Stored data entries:

======

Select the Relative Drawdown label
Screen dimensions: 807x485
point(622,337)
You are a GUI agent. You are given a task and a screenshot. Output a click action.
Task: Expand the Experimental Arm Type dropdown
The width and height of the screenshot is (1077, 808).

======

Copy all lines of the records in which the string "screenshot" can be found.

You are a GUI agent. You are given a task and a screenshot. Output a click action.
The width and height of the screenshot is (1077, 808).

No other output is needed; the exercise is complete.